▸ **Direction**:
Can you give the entries again from the line with "You are a computer-use agent. Image resolution: width=483" up to and including the line with "pyautogui.click(x=161, y=240)", swapping "Full Administrator" for "Read Only" and changing nothing else?

>> START Input rows

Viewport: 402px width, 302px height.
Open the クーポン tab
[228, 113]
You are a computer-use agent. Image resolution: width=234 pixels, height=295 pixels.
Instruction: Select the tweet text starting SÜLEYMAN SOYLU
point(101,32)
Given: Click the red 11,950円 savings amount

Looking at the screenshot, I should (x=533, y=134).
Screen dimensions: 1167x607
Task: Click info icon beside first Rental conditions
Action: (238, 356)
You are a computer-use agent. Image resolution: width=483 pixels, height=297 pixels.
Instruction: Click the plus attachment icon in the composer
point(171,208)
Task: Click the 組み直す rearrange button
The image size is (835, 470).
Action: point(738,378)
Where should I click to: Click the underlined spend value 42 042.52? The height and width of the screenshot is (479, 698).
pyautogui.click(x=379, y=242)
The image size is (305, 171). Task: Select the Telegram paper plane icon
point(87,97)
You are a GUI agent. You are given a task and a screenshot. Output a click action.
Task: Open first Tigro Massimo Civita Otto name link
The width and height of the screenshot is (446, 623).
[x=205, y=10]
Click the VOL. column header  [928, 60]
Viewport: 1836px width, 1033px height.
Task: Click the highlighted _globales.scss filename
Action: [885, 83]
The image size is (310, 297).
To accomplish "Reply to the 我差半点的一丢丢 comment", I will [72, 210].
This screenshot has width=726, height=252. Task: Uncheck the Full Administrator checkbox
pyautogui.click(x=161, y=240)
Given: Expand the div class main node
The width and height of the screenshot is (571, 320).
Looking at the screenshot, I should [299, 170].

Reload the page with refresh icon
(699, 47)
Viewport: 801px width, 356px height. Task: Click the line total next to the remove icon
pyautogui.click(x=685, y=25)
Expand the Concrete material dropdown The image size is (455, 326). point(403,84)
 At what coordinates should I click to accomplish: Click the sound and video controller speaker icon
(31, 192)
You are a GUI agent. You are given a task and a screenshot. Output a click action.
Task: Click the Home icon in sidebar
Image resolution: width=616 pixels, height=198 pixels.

>> END Input rows

▸ **Completed exercise**:
You are a computer-use agent. Image resolution: width=483 pixels, height=297 pixels.
Instruction: Click the plus attachment icon in the composer
point(171,208)
Task: Click the 組み直す rearrange button
The image size is (835, 470).
Action: point(738,378)
Where should I click to: Click the underlined spend value 42 042.52? The height and width of the screenshot is (479, 698).
pyautogui.click(x=379, y=242)
The image size is (305, 171). Task: Select the Telegram paper plane icon
point(87,97)
You are a GUI agent. You are given a task and a screenshot. Output a click action.
Task: Open first Tigro Massimo Civita Otto name link
The width and height of the screenshot is (446, 623).
[x=205, y=10]
Click the VOL. column header  [928, 60]
Viewport: 1836px width, 1033px height.
Task: Click the highlighted _globales.scss filename
Action: [885, 83]
The image size is (310, 297).
To accomplish "Reply to the 我差半点的一丢丢 comment", I will [72, 210].
This screenshot has width=726, height=252. Task: Uncheck the Read Only checkbox
pyautogui.click(x=161, y=240)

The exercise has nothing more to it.